Autism spectrum disorder (ASD) is a group of heterogenous neurodevelopment conditions, characterized by deficits in social communication and interaction in conjunction with restricted, repetitive patterns of behaviors and interests. Many affected individuals experience gastrointestinal (GI) dysfunction, as well as a range of comorbidities including sleep disorders, epilepsy and anxiety. Currently, there are no approved drugs for treating the core symptoms of ASD. Although the etiology remains poorly understood, it is widely recognized that genetic and environmental factors and their interactions contribute to ASD phenotypes. One such environmental risk factor is the gut microbiome, a key regulator of brain development and behavior1.

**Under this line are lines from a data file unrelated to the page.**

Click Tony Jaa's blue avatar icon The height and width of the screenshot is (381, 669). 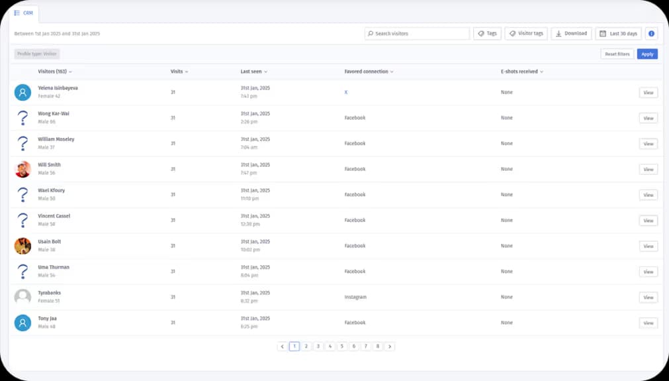pos(23,323)
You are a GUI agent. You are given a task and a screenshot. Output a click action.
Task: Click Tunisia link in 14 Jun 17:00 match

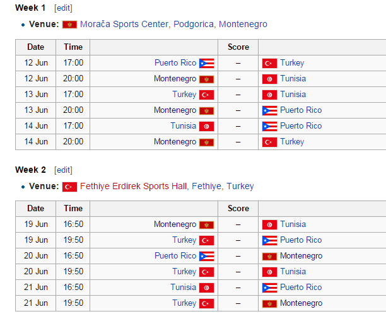point(184,125)
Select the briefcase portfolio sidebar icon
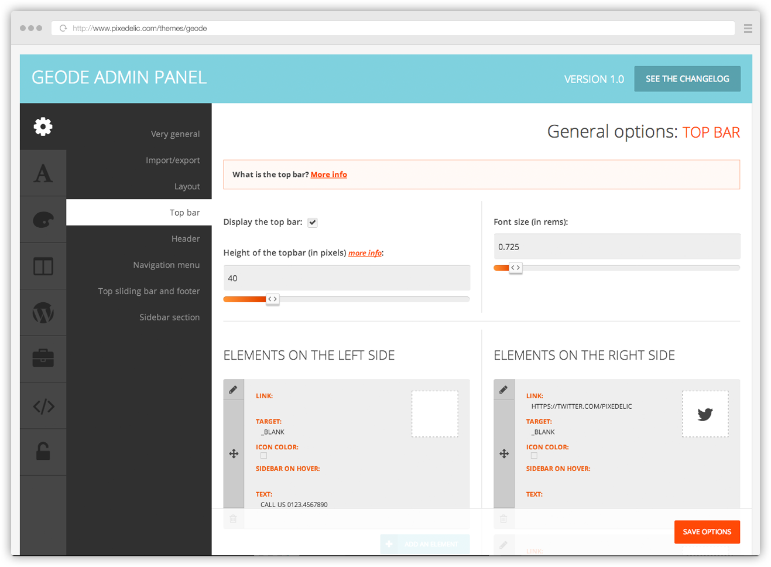 click(x=43, y=358)
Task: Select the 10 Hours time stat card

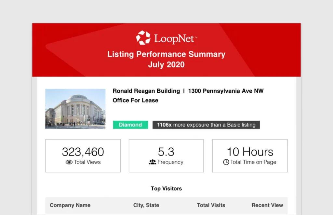Action: coord(250,155)
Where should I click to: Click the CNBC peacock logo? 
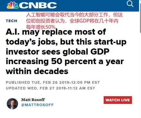coord(13,5)
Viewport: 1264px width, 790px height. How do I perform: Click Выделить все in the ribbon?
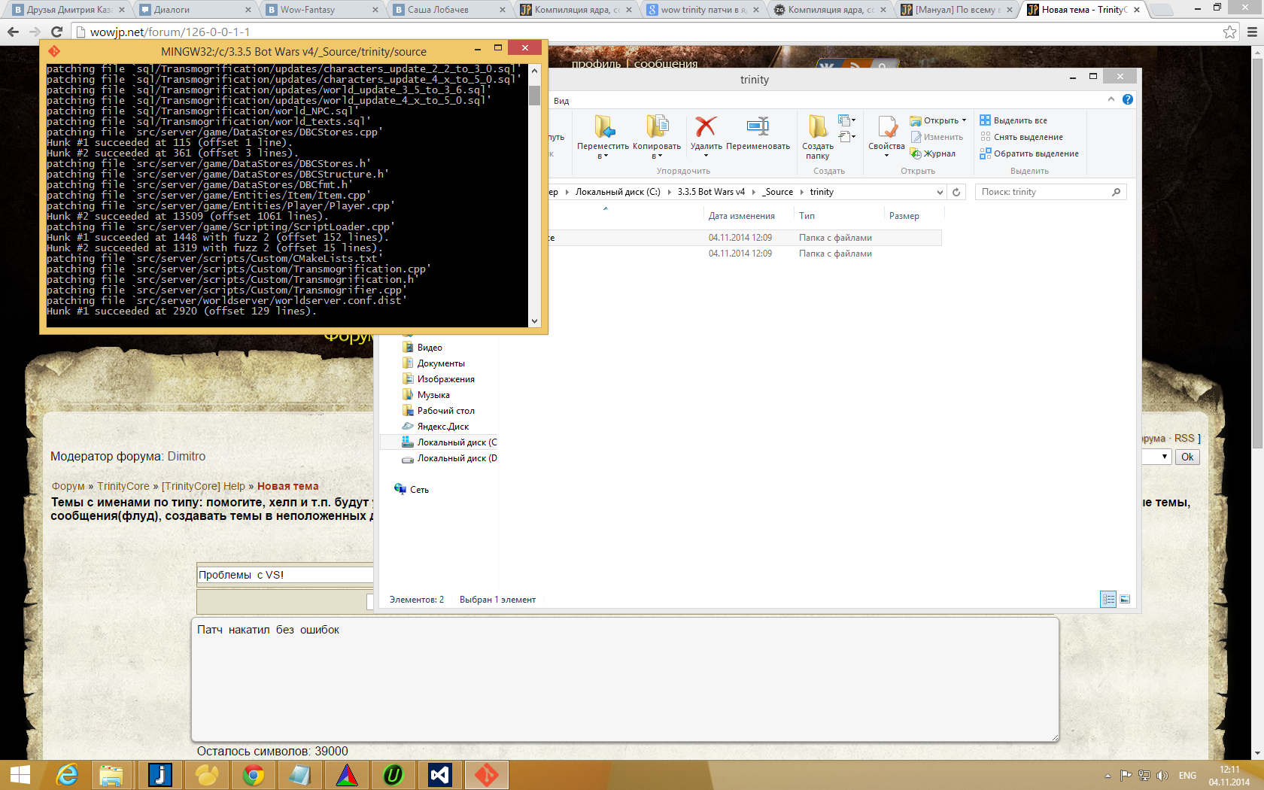coord(1013,120)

In this issue of Nature Medicine, Campbell et al2. provide the first preliminary clinical evidence that AB-2004, a first-in-class molecular therapeutic that prevents the absorption of neuroactive microbial metabolites from the GI tract, can help improve ASD-associated behaviors (Fig. 1). In this and a companion article by Needham et al. (published in a concurrent issue of Nature)3, the group also describe preclinical studies in mouse models that provide a rationale for taking this therapeutic approach into the clinic.

https://www.nature.com/articles/s41591-022-01711-8

Here are the articles referenced:

Safety and target engagement of an oral small-molecule sequestrant in adolescents with autism spectrum disorder: an open-label phase 1b/2a trial
https://www.nature.com/articles/s41591-022-01683-9

Abstract:

Autism spectrum disorder (ASD) is defined by hallmark behaviors involving reduced communication and social interaction as well as repetitive activities and restricted interests. ASD represents a broad spectrum, from minimally affected individuals to those requiring intense support, with additional manifestations often including anxiety, irritability/aggression and altered sensory processing. Gastrointestinal (GI) issues are also common in ASD, and studies have identified changes in the gut microbiome of individuals with ASD compared to control populations, complementing recent findings of differences in gut-derived metabolites in feces and circulation. However, a role for the GI tract or microbiome in ASD remains controversial. Here we report that an oral GI-restricted adsorbent (AB-2004) that has affinity for small aromatic or phenolic molecules relieves anxiety-like behaviors that are driven by a gut microbial metabolite in mice. Accordingly, a pilot human study was designed and completed to evaluate the safety of AB-2004 in an open-label, single-cohort, multiple-ascending-dose clinical trial that enrolled 30 adolescents with ASD and GI symptoms in New Zealand and Australia. AB-2004 was shown to have good safety and tolerability across all dose levels, and no drug-related serious adverse events were identified. Significant reductions in specific urinary and plasma levels of gut bacterial metabolites were observed between baseline and end of AB-2004 treatment, demonstrating likely target engagement. Furthermore, we observed improvements in multiple exploratory behavioral endpoints, most significantly in post hoc analysis of anxiety and irritability, as well as GI health, after 8 weeks of treatment. These results from an open-label study (trial registration no. ACTRN12618001956291) suggest that targeting gut-derived metabolites with an oral adsorbent is a safe and well-tolerated approach to improving symptoms associated with ASD, thereby emboldening larger placebo-controlled trials.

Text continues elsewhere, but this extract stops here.